What is being asked >> Can you pull out each line of the data below that includes the word "circle"?

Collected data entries
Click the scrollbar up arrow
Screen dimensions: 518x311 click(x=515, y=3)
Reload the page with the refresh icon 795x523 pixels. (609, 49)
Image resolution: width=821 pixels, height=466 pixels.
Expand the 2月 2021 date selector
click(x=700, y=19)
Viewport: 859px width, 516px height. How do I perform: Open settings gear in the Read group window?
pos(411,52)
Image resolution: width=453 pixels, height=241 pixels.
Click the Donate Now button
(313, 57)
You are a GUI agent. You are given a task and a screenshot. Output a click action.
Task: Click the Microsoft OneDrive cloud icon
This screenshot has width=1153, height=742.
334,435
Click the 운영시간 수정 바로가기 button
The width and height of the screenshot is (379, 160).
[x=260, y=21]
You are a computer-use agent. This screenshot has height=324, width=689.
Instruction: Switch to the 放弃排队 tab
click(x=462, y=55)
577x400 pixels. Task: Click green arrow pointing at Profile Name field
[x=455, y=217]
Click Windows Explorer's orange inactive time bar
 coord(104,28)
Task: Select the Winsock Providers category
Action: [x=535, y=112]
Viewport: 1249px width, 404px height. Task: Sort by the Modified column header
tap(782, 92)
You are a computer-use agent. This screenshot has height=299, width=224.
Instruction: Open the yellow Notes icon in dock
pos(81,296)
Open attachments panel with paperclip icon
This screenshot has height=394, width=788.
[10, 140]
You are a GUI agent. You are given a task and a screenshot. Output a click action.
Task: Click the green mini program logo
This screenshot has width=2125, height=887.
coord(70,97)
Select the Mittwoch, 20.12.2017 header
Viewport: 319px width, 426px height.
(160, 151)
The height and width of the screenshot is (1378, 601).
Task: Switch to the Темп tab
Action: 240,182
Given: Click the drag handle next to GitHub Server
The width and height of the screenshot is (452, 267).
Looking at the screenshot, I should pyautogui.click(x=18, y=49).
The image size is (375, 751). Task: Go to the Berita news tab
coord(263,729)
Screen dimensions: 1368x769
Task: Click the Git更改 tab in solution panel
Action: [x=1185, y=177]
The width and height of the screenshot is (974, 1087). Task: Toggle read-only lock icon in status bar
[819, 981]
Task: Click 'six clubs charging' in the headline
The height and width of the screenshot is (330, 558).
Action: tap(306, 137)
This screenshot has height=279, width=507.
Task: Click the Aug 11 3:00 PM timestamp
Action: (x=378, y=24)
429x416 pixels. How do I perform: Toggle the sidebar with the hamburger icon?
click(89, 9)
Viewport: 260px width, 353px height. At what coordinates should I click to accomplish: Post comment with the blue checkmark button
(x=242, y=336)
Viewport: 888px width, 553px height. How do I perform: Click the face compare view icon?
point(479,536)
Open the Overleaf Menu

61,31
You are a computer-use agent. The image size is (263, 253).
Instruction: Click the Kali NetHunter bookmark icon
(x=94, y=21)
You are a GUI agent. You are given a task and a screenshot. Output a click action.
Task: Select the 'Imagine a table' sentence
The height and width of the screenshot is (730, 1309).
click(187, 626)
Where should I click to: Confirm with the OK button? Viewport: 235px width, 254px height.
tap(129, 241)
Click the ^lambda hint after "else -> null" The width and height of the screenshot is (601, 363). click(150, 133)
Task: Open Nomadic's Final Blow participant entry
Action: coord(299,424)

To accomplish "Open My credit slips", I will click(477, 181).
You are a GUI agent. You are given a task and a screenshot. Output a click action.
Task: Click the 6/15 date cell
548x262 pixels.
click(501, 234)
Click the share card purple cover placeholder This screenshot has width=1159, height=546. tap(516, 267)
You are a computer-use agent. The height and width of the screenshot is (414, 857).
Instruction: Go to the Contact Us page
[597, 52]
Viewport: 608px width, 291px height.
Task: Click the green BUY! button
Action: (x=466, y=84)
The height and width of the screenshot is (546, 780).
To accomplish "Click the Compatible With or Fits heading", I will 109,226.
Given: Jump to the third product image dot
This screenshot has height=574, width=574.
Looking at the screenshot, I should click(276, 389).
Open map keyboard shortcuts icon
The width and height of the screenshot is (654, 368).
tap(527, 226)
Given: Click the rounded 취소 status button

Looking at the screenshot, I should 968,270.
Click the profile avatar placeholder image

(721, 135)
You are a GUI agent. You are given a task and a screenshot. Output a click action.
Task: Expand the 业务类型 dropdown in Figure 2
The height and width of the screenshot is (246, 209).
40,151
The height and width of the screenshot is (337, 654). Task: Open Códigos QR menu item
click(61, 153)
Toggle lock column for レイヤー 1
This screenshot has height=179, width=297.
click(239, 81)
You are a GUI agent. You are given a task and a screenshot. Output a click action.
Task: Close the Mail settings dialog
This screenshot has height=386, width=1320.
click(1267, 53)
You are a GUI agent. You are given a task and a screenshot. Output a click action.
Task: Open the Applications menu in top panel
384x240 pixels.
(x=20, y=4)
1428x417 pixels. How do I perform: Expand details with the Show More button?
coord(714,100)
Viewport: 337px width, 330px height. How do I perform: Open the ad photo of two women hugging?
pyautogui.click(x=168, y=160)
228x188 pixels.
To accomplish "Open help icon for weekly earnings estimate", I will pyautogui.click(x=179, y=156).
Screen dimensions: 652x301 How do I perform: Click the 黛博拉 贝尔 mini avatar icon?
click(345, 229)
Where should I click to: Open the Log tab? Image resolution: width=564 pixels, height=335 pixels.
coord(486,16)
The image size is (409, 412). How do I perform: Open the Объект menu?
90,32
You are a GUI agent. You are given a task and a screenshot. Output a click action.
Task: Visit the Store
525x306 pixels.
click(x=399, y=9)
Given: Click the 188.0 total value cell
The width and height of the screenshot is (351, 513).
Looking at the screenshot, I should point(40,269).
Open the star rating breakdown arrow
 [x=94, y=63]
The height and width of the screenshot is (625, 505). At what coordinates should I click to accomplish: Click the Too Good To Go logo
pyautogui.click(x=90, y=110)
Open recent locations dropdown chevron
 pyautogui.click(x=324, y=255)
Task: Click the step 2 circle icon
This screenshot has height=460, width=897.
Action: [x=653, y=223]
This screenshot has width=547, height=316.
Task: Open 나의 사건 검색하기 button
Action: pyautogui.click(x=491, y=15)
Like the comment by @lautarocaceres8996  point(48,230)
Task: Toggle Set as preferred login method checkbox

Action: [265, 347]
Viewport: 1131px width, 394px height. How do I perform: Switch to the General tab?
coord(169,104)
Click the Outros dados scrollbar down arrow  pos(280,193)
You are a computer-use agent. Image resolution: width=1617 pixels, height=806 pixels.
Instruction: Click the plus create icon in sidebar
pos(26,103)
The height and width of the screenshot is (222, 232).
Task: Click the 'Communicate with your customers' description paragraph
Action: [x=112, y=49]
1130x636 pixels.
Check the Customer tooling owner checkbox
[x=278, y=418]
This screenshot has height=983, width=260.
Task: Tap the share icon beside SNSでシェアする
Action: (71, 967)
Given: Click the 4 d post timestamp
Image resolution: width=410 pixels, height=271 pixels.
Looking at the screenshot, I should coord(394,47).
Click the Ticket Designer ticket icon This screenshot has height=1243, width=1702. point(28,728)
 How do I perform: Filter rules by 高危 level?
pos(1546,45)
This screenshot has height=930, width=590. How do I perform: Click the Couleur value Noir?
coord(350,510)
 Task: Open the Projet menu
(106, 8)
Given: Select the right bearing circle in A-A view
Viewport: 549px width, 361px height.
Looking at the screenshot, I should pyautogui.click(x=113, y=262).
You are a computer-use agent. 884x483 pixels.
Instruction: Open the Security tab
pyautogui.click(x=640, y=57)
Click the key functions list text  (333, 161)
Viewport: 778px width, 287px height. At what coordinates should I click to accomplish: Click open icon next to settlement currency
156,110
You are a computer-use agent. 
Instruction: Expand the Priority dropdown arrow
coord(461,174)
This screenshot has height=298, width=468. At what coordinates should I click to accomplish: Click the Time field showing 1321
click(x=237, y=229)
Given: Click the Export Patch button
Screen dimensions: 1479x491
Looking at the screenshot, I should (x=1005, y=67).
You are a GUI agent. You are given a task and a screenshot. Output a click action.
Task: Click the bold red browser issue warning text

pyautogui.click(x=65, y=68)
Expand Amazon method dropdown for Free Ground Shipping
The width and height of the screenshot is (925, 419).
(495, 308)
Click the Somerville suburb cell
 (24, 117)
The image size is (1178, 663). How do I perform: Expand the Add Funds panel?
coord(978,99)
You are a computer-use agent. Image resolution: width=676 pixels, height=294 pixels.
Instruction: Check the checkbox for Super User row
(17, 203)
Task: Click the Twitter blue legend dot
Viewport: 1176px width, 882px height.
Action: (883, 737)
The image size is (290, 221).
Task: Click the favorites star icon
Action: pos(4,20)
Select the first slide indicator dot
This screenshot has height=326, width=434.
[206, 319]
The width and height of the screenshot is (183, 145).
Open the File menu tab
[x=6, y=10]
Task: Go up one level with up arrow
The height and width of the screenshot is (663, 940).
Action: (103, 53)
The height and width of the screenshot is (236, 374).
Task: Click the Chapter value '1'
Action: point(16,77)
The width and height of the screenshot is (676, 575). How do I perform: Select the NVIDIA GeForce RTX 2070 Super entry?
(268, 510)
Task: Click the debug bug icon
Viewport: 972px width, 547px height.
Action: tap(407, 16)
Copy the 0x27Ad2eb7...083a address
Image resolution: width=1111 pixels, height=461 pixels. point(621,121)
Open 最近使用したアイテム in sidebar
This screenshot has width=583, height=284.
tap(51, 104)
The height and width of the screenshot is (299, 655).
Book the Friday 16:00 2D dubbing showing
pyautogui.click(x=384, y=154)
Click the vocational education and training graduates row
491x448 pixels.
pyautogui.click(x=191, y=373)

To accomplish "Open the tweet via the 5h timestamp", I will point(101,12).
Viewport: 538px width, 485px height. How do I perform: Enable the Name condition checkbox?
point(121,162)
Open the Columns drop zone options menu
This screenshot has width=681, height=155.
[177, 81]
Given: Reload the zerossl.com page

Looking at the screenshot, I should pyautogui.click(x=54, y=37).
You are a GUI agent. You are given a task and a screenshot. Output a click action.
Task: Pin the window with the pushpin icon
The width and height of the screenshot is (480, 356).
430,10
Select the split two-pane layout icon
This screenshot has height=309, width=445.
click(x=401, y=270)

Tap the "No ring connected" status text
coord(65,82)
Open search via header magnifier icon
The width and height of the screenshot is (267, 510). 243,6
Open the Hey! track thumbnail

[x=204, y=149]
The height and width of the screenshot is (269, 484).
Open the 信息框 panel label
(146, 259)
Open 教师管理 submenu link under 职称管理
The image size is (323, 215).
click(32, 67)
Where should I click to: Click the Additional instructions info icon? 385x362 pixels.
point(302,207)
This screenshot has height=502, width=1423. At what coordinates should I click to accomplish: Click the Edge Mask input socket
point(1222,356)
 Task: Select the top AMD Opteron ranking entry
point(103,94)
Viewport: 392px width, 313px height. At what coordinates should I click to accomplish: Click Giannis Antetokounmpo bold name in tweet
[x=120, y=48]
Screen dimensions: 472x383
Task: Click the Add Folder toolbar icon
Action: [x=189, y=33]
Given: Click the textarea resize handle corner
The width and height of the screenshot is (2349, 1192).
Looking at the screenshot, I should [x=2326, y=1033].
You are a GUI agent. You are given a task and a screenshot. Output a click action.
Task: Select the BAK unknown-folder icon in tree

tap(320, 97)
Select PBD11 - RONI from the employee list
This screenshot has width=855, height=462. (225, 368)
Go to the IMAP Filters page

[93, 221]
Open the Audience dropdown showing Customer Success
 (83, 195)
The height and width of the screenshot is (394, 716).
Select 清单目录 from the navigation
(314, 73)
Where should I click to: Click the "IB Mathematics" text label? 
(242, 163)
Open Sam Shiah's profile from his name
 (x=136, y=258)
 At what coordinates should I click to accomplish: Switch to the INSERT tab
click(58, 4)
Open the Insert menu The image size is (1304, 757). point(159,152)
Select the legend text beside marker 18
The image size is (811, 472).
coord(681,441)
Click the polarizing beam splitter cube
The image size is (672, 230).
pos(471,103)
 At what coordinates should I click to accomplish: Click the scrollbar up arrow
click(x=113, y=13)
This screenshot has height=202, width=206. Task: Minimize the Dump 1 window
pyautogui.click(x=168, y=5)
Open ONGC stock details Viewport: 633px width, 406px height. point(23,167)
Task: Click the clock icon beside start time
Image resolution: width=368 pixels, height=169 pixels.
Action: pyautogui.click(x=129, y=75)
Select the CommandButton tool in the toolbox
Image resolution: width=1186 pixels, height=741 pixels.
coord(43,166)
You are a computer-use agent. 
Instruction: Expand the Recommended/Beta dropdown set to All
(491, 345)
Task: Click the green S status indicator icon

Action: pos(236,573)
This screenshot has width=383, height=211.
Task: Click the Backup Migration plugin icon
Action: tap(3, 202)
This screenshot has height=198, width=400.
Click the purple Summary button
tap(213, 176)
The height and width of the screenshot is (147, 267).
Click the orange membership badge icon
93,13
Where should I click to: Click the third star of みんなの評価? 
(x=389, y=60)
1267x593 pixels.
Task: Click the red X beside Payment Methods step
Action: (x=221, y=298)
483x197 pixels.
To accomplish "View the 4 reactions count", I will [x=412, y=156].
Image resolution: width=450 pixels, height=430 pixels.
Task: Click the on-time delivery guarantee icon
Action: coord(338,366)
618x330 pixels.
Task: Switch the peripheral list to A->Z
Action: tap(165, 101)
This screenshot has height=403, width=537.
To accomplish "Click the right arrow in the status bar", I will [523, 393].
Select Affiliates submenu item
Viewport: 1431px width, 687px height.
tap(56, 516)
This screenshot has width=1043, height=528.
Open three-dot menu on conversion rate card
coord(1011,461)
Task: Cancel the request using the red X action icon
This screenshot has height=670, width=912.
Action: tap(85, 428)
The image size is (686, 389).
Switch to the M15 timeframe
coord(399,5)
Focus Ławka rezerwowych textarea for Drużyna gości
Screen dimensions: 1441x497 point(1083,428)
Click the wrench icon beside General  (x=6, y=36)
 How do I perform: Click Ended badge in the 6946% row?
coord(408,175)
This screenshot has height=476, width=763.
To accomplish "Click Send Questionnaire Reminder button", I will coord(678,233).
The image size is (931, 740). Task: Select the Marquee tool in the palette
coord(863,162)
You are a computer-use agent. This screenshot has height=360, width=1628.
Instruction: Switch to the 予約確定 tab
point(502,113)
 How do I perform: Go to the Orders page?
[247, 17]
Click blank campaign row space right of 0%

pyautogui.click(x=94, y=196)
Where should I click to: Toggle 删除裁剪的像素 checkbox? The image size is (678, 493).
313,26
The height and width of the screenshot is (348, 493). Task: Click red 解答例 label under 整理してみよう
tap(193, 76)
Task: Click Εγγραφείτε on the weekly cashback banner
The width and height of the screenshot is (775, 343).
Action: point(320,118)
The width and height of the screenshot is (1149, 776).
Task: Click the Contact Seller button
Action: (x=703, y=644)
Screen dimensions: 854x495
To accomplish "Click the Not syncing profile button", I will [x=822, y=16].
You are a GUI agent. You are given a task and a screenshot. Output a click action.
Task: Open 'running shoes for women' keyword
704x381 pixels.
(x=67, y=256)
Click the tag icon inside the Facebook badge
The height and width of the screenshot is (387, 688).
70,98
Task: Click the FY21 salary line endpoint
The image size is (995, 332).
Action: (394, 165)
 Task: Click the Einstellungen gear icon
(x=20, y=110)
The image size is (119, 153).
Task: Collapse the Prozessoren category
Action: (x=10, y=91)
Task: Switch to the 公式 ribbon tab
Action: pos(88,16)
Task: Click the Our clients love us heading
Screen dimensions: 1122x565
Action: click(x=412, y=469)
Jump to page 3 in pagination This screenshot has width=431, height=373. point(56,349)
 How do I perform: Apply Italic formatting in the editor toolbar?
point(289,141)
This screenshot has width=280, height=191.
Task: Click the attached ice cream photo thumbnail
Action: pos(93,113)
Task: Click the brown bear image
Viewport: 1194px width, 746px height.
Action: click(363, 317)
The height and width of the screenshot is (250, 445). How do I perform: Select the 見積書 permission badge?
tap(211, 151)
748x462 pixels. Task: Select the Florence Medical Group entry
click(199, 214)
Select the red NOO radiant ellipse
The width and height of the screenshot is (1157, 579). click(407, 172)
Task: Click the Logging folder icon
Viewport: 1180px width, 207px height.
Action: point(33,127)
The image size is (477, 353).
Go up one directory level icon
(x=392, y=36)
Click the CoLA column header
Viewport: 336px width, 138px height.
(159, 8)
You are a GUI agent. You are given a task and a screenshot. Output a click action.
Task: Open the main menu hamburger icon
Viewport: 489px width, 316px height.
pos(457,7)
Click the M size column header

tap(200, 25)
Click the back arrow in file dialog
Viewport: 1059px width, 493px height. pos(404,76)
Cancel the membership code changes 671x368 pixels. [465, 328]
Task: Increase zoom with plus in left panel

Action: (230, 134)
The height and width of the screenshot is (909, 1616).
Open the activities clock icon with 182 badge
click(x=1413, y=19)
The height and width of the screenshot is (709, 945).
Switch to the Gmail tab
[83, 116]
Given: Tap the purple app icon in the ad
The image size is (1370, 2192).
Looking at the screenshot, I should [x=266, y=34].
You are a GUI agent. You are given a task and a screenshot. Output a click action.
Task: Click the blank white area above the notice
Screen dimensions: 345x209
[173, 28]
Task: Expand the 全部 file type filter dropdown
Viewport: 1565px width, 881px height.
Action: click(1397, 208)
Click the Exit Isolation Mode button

Result of the exercise >>
Task: Click the step 2 circle icon
Given: Select the right bearing circle in A-A view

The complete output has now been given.